Он смешался и умолк. Форестье, лукаво улыбаясь, смотрел на него.
– Это мне знакомо.
– Да, через это, я думаю, все должны пройти, – подхватил Дюруа. – Так вот, я к тебе с просьбой… с просьбой помочь моему горю… Ты мне это в десять минут поставишь на рельсы, покажешь, с какой стороны за это браться. Это был бы для меня великолепный урок стилистики, а одному мне не справиться.
Форестье по-прежнему весело улыбался. Он хлопнул своего старого товарища по плечу и сказал:
– Ступай к моей жене, она это сделает не хуже меня. Я ее поднатаскал. У меня утро занято, а то бы я с удовольствием тебе помог.
Дюруа внезапно оробел; он колебался, он не знал, как быть.
– Но не могу же я явиться к ней в такой ранний час!
– Отлично можешь. Она уже встала. Сидит у меня в кабинете и приводит в порядок мои заметки.
Дюруа все еще не решался войти в дом.
– Нет… это невозможно…
Форестье взял его за плечи и, повернув, толкнул к двери.
– Да иди же, чудак, говорят тебе, иди! Я не намерен лезть на четвертый этаж, вести тебя к ней и излагать твою просьбу.
Наконец Дюруа набрался смелости.
– Ну, спасибо, я пойду. Скажу, что ты силой, буквально силой, заставил меня обратиться к ней.

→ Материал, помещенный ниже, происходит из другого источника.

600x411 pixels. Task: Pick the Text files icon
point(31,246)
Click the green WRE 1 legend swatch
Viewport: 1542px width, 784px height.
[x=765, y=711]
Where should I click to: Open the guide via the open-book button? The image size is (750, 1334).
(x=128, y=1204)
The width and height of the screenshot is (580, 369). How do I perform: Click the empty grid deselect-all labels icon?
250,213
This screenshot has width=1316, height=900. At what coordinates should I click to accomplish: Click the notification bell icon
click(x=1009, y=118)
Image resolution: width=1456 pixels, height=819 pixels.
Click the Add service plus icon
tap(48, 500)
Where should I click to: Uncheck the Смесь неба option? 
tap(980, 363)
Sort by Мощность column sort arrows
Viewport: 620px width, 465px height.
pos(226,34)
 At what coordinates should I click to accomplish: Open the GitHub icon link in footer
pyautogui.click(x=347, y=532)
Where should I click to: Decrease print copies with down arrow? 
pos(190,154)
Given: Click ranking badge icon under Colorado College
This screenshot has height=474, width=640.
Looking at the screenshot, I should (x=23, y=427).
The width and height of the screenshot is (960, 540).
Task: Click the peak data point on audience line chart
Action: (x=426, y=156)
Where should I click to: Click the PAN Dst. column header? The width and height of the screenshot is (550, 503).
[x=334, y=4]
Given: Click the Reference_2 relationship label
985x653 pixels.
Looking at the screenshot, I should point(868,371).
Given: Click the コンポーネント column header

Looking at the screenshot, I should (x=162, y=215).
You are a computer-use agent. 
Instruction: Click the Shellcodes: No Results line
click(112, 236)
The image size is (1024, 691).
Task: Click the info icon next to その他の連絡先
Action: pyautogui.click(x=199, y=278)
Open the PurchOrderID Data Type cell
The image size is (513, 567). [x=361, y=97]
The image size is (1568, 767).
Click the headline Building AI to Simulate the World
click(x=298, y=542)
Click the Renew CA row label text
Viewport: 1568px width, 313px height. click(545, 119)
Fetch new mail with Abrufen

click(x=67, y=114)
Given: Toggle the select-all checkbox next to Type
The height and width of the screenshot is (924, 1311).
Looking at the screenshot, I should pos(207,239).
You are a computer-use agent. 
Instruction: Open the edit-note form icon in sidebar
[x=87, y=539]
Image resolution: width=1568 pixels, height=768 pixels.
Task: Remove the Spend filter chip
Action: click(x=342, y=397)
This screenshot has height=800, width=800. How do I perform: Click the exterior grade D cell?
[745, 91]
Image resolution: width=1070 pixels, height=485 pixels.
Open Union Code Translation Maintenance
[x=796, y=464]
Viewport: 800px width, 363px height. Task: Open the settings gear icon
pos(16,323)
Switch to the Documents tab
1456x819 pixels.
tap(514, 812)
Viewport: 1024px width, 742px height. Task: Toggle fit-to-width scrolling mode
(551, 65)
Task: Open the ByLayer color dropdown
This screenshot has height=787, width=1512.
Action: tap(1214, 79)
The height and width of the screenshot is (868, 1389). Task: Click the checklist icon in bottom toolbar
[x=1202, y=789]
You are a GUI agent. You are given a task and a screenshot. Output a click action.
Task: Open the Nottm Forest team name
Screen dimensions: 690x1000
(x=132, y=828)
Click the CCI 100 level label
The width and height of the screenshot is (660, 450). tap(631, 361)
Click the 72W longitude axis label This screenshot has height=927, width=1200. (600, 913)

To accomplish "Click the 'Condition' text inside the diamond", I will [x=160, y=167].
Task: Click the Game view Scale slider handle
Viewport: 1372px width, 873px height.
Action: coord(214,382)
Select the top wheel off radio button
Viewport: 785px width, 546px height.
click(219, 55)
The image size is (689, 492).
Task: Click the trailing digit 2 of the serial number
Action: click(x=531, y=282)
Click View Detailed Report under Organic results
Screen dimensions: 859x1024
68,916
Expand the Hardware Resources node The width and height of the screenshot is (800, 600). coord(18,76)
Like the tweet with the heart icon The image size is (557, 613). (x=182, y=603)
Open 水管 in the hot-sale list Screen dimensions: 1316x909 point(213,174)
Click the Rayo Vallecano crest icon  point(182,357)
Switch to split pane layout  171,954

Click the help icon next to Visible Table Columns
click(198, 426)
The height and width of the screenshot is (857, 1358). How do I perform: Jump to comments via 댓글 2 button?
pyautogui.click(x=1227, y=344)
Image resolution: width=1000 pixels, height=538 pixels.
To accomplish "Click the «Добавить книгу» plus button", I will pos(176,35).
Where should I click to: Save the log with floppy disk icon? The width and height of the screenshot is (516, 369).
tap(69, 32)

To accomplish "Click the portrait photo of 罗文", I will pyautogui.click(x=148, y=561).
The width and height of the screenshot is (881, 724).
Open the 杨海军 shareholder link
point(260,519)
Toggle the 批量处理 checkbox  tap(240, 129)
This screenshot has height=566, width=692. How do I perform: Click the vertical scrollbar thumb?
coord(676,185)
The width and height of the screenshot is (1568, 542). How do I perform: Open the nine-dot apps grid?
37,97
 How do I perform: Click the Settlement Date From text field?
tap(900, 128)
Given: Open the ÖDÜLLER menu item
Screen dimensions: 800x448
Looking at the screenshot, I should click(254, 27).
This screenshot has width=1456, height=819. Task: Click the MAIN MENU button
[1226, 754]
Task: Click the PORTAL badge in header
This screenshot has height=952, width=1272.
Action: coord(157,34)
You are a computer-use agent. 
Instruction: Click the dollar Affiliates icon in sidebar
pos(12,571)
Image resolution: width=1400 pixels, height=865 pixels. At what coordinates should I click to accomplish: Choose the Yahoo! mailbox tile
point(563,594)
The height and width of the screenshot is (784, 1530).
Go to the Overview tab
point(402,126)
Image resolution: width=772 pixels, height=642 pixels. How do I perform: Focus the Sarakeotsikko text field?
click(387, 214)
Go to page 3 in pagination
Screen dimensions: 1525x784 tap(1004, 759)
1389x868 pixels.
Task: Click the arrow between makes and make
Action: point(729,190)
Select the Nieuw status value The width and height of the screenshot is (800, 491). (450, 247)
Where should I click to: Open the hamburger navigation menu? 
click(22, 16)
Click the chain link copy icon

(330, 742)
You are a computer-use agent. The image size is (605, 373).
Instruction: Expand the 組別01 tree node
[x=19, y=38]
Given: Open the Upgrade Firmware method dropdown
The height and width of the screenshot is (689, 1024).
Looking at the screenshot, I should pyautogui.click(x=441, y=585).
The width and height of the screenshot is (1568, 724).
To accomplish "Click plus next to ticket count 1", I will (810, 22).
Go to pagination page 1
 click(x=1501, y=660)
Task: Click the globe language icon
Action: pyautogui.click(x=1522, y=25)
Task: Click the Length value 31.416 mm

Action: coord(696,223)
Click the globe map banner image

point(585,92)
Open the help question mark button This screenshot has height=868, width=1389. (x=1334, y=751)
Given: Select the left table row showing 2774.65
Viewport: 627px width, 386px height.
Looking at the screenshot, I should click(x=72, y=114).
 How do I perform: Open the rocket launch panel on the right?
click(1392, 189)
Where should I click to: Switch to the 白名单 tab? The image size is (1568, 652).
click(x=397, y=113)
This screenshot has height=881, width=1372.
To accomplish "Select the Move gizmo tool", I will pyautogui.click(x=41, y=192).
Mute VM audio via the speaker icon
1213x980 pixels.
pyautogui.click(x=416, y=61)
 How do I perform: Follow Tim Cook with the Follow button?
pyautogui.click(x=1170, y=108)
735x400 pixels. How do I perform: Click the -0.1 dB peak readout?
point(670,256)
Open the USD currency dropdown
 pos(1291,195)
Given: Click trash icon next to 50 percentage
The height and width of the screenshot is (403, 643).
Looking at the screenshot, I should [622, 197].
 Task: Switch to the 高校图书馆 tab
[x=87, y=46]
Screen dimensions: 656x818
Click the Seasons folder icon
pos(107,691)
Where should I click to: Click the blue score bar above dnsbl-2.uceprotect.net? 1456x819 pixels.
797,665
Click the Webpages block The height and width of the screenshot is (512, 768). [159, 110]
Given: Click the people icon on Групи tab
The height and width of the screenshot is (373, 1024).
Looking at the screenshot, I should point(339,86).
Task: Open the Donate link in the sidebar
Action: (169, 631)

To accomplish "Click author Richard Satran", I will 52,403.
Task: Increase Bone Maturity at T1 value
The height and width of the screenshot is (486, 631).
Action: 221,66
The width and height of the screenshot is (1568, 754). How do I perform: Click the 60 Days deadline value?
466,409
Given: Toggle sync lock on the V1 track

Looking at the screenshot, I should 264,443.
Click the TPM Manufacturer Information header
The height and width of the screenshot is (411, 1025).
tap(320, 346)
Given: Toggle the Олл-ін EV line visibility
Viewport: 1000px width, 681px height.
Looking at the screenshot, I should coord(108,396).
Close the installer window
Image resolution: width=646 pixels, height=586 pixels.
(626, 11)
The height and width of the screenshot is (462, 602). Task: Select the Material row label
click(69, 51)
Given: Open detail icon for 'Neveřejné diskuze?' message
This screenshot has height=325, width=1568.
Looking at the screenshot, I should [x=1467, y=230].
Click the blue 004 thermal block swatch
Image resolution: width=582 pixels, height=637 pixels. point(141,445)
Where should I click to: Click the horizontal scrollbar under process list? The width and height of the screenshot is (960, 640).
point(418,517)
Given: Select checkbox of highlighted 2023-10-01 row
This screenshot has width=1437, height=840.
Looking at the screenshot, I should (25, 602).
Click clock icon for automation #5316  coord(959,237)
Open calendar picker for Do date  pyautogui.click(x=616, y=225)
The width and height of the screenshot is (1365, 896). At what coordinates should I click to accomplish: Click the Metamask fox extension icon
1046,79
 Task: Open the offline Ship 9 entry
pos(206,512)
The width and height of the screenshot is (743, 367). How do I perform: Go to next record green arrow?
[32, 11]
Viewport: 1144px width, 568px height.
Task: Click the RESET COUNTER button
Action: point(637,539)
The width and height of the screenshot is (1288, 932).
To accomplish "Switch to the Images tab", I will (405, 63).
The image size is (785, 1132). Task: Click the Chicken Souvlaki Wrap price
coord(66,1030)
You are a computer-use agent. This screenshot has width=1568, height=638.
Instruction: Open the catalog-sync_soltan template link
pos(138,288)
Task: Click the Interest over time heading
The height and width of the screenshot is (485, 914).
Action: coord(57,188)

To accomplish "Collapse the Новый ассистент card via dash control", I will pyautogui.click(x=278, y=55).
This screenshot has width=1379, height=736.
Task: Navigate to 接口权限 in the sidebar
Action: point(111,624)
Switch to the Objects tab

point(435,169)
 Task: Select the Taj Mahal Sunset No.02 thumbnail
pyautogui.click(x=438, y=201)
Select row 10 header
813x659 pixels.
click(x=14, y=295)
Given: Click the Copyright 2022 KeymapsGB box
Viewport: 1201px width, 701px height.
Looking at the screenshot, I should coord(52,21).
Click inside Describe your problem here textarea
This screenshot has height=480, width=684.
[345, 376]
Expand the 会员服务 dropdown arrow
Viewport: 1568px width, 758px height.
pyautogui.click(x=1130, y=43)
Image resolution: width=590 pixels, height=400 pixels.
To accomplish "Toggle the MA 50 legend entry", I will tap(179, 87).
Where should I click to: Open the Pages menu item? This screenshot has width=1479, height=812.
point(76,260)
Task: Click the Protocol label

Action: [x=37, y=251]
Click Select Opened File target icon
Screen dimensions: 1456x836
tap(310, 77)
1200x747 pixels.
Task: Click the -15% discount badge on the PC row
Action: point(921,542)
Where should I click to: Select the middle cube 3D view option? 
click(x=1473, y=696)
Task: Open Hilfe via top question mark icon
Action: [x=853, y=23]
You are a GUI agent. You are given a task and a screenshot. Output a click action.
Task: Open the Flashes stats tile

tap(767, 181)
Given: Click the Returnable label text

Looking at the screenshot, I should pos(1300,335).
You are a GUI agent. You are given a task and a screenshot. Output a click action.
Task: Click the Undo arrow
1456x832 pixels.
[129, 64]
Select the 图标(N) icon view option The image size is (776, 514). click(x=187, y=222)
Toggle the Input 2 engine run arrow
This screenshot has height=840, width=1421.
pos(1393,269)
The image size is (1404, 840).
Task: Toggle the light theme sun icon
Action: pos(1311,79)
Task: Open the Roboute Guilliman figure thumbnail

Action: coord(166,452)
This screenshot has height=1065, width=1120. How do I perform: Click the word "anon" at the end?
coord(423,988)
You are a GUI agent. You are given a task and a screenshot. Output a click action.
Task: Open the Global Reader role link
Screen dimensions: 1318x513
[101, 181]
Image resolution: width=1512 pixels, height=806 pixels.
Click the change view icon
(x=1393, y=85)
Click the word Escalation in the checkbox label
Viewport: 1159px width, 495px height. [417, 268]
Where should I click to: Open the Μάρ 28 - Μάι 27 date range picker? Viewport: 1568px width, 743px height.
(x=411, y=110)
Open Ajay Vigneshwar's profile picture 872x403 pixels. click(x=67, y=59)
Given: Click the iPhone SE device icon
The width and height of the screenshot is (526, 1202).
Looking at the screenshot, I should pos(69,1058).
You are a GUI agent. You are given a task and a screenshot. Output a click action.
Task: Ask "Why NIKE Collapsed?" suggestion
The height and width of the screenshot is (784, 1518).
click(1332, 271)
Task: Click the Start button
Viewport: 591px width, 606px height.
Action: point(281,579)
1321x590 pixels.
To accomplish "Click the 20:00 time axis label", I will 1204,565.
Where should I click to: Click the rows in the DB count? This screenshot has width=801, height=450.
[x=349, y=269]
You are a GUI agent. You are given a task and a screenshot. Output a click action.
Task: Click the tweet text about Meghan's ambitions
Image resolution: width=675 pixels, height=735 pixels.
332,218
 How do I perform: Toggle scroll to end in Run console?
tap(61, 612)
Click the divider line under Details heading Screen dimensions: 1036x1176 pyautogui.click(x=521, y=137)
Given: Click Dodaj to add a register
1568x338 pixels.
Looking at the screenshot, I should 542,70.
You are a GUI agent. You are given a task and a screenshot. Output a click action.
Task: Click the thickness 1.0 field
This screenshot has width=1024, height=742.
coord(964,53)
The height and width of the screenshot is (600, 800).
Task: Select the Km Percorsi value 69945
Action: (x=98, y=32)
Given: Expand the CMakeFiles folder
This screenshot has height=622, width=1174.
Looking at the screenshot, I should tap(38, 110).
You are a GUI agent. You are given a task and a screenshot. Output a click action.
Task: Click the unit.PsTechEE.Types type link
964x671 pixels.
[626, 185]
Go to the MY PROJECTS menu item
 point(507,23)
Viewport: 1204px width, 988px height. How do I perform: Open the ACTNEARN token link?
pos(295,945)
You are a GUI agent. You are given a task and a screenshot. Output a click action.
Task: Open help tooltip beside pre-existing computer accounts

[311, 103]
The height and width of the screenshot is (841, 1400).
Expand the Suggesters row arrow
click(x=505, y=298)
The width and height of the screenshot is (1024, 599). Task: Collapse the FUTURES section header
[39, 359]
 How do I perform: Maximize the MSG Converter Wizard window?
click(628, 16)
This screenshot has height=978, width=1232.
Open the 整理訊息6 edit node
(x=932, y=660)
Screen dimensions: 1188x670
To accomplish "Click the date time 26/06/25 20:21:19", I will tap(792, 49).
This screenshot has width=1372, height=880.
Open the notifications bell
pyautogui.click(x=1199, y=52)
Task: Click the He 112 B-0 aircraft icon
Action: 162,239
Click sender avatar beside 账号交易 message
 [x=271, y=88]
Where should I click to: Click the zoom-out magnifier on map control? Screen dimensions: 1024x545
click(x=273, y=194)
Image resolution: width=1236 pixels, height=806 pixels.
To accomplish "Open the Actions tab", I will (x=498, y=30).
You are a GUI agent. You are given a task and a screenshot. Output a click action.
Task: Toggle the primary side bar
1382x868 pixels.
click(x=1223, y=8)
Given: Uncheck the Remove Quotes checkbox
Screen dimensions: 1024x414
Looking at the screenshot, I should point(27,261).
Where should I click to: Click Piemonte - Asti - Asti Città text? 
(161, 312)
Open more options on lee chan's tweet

– Да-да. Она тебя не съест, будь спокоен. Главное, не забудь: ровно в три часа.
– Нет-нет, не забуду.
Форестье с деловым видом зашагал по улице, а Дюруа, обеспокоенный тем, как его примут, стал медленно, ступенька за ступенькой, подниматься на четвертый этаж, думая о том, с чего начать разговор.
Дверь отворил слуга. На нем был синий фартук, в руке он держал половую щетку.
– Господина Форестье нет дома, – не дожидаясь вопроса, объявил он.